[ saint patricks day luncheon at the diner ] springtime.
Winter is reluctant to leave Bird in Hand, but Spring is stubbornly fighting to reclaim her rightful position. Sunny days with touches of almost-forgotten warmth leave me feeling deliriously happy. Now and then, birds chirp out hopeful songs. I'm beginning to take walks again. I even broke out the flipflops once or twice. I love how God thaws a frozen world and brings spring to my heart as well. [ a lovely week in the sun with kindred friends ] twenty.
It's a birthday too old for me. I'm not sure how it managed to approach so unnoticed. Somewhere between my seventeenth and twentieth year, I decided I'd be happy if I could stay these ages for the rest of my life. You laugh, but it's true. They have been glorious years, years full of learning and challenges and beauty I wouldn't trade for anything. But I realize the ways in which they've shaped me are ways which propel me forward, not call me back. There's more to be learned, more to discover, more to love and pursue and become involved in. So, in my sentimental way, I'm sad to leave my teenaged years behind. But in a forced attempt at a mature mindset, I'm excited to meet the ones ahead. [ a surprise-the-cousins trip to ohio ] asia.
It's ridiculously close. And ridiculously exciting. And ridiculously unknown. I'm about to head out on an exploration of God's Great Frontier, experience things I've never experienced, taste things I've never tasted, meet people I've never met.

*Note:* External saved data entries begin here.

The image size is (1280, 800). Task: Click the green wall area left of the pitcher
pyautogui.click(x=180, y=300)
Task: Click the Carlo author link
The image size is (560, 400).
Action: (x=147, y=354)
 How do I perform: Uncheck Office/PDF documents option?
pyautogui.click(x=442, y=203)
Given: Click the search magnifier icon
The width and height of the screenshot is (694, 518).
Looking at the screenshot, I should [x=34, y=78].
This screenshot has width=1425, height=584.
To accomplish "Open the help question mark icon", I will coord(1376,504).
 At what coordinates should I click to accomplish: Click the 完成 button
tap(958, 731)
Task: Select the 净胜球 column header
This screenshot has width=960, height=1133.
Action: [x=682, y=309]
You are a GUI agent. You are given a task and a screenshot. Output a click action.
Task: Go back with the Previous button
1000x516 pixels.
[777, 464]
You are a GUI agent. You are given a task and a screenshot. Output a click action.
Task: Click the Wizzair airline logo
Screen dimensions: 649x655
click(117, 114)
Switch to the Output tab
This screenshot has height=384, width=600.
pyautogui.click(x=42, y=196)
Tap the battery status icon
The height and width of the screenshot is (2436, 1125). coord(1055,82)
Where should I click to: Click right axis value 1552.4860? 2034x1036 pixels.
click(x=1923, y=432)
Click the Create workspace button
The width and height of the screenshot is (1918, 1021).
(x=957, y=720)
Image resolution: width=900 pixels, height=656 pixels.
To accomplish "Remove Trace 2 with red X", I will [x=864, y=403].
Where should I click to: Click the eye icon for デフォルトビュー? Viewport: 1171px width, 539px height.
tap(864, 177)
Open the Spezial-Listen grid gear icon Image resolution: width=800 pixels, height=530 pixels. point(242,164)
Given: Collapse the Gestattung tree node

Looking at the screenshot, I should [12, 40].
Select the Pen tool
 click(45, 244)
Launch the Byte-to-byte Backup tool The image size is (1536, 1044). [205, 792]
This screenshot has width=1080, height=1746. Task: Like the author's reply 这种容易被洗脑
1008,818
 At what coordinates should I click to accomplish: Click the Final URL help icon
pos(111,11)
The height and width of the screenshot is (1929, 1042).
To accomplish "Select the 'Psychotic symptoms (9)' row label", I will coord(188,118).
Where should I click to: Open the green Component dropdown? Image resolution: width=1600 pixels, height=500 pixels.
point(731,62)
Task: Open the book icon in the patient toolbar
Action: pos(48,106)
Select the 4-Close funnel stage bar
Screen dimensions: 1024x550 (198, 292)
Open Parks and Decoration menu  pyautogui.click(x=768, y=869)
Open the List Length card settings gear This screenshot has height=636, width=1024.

Today I finished last-minute shopping (I'm not normally a list person, but neccessity prompted organization and I find the industrious check-off-feeling to be immensely satisfying). I honestly can't wait to travel again, and take in culture, and observe different beauty, and look into dark eyes of little faces begging for attention. I've heard stories of sisters and friends who have done similar trips but, knowing how each one varies, I go with no expectations except for the expectation of God showing up. I don't want to stand in the way of Him. My words for this next month: "despite who I am, because of His love, and for His glory." [ preparing to be brave caving women after the urban youth workers retreat ]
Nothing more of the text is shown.